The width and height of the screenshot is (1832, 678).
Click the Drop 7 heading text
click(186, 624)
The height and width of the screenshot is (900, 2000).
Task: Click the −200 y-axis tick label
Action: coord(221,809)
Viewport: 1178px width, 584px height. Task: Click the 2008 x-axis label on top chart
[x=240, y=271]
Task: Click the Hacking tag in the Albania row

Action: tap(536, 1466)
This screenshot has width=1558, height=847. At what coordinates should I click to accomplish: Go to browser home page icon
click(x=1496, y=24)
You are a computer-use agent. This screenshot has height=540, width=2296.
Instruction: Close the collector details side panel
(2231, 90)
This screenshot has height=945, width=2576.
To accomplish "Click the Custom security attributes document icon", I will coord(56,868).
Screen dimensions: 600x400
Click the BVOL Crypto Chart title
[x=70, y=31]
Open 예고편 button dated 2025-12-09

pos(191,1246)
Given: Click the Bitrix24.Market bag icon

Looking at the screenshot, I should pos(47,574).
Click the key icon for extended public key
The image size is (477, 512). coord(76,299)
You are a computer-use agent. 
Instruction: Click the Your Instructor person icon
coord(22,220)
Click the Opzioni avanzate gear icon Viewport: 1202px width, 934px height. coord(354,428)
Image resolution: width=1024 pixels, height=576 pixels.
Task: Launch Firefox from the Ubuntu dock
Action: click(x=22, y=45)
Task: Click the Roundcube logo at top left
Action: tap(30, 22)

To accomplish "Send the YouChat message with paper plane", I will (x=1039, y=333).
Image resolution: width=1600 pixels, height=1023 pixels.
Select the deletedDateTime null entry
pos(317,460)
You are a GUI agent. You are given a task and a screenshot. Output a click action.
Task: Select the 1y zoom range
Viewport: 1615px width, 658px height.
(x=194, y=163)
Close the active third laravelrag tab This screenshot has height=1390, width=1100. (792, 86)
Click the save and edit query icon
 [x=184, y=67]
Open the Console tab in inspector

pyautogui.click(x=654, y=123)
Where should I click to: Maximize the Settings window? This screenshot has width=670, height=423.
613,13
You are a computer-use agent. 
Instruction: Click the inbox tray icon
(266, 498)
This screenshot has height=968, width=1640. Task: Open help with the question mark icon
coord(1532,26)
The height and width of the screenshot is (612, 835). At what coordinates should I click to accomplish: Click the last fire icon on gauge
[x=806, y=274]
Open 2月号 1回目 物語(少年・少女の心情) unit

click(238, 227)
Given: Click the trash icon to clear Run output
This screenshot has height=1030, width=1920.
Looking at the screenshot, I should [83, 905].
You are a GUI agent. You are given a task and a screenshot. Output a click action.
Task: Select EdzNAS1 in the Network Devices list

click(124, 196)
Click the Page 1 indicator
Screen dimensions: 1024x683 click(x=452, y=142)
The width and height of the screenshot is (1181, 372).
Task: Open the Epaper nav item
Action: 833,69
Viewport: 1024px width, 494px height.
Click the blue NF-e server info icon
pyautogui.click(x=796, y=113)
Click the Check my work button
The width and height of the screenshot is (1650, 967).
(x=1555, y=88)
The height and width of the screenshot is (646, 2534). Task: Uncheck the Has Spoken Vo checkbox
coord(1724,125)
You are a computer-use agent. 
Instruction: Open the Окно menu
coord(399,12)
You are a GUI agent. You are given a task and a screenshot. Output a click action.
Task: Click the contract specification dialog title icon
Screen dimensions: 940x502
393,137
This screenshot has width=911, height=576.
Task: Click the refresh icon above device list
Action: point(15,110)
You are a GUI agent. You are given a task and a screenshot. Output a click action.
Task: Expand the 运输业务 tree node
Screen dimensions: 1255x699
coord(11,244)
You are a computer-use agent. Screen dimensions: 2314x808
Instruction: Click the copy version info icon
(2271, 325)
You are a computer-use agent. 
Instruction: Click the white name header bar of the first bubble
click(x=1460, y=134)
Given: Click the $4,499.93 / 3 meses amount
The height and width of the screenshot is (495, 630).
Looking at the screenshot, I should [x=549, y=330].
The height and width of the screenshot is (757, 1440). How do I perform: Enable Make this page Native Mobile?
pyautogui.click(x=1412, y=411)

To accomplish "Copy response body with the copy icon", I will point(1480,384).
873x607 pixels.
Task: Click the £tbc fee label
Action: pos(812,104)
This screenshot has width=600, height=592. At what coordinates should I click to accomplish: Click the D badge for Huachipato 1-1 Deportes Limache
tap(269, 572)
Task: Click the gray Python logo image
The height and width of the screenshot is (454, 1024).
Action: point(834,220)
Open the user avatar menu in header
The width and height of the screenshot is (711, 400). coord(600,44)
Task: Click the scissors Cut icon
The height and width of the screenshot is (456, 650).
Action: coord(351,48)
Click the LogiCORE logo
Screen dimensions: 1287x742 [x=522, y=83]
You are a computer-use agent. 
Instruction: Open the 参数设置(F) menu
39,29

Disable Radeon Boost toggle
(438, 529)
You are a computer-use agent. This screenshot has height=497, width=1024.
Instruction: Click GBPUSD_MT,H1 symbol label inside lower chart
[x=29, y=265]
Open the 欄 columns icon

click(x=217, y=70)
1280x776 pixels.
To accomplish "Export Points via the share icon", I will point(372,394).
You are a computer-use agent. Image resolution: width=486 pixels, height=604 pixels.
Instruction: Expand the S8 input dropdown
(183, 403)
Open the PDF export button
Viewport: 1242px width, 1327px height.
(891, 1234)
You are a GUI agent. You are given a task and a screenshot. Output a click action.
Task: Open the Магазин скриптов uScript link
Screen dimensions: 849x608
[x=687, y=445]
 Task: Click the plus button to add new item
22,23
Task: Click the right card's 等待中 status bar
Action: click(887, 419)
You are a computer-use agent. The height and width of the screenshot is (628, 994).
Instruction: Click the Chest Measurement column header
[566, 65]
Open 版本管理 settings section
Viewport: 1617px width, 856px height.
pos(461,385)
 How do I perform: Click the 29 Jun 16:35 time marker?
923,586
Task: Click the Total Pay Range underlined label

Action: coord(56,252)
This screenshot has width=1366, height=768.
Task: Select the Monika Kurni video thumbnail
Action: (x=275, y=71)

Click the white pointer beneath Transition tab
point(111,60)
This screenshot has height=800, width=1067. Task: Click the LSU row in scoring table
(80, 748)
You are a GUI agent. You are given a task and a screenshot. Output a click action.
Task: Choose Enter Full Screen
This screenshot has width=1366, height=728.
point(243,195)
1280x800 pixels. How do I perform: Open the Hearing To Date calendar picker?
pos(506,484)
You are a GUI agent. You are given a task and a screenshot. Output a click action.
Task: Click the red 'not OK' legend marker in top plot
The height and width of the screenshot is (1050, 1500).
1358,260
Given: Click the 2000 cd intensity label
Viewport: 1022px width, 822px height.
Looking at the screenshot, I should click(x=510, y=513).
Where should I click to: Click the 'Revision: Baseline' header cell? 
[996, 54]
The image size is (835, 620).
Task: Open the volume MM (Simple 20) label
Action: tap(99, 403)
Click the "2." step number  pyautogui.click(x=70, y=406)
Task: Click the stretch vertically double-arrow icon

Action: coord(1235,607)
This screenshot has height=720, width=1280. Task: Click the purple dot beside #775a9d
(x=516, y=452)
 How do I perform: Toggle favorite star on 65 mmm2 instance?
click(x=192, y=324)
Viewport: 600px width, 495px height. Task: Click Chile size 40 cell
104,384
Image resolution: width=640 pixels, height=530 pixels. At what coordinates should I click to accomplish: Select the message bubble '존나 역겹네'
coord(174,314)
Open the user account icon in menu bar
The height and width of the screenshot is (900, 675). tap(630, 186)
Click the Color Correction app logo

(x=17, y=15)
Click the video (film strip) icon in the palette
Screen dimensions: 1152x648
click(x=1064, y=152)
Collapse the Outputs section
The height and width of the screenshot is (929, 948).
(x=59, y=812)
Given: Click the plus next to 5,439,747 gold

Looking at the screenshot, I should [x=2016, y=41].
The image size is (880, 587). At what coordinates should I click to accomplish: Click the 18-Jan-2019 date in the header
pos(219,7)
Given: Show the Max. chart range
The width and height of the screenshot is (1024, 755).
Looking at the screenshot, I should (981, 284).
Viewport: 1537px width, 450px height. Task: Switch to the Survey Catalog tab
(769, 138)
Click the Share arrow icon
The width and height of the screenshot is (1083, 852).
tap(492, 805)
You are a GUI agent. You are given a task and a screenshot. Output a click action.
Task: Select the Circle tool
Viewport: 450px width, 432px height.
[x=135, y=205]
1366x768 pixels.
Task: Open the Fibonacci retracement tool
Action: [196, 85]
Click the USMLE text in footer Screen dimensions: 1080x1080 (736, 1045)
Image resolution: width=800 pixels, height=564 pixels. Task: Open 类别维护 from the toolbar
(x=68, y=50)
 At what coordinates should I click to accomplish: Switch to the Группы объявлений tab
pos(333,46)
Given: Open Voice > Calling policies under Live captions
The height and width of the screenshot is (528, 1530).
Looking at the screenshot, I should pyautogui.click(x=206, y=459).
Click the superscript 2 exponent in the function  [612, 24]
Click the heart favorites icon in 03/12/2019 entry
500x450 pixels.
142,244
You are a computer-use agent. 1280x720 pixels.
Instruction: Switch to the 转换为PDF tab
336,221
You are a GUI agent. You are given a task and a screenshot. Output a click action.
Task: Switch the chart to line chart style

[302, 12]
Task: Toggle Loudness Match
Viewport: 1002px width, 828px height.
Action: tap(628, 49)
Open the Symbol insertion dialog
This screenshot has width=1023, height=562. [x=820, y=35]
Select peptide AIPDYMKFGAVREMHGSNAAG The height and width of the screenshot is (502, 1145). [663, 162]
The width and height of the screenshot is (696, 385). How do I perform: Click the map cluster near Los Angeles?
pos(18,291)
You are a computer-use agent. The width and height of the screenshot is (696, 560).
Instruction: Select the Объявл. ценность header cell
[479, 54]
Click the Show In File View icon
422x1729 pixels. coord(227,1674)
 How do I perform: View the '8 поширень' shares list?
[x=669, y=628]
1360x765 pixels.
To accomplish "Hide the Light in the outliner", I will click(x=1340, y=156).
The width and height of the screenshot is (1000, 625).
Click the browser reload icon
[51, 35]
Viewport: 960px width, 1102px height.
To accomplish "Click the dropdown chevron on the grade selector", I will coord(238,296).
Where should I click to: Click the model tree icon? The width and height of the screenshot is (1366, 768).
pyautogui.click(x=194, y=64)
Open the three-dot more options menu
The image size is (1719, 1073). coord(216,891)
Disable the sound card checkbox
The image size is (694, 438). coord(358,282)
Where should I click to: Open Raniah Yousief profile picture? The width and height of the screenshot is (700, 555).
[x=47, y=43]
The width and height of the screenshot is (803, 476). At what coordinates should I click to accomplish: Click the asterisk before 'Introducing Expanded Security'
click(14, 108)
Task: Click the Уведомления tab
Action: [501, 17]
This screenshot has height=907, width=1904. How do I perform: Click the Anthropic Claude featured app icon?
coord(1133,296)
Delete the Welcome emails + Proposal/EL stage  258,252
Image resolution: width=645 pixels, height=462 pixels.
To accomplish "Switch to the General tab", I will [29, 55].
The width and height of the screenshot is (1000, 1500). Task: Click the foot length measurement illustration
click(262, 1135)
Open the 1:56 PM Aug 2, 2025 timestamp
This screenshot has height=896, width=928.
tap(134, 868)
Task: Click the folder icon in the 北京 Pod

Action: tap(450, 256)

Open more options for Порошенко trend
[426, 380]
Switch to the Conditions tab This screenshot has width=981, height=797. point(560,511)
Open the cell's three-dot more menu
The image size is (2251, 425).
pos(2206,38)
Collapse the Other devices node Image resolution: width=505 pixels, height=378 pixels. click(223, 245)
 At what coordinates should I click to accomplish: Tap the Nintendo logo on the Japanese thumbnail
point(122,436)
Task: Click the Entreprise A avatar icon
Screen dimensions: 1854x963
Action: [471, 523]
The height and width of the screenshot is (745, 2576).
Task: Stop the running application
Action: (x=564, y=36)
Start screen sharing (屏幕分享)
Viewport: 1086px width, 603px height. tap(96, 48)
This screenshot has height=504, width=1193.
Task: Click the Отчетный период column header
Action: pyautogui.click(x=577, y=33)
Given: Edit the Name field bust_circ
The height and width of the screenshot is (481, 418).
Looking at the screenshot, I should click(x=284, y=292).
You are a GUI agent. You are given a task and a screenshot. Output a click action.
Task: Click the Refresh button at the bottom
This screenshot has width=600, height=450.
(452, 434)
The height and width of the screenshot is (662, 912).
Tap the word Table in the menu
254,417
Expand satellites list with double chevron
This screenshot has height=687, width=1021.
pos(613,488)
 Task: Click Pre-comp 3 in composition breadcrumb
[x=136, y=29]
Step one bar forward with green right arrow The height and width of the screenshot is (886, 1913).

- Exercise prompt: Lines above that have "node": copy each of them.

- Answer to the exercise:
Task: Expand the 运输业务 tree node
Collapse the Other devices node Image resolution: width=505 pixels, height=378 pixels. click(223, 245)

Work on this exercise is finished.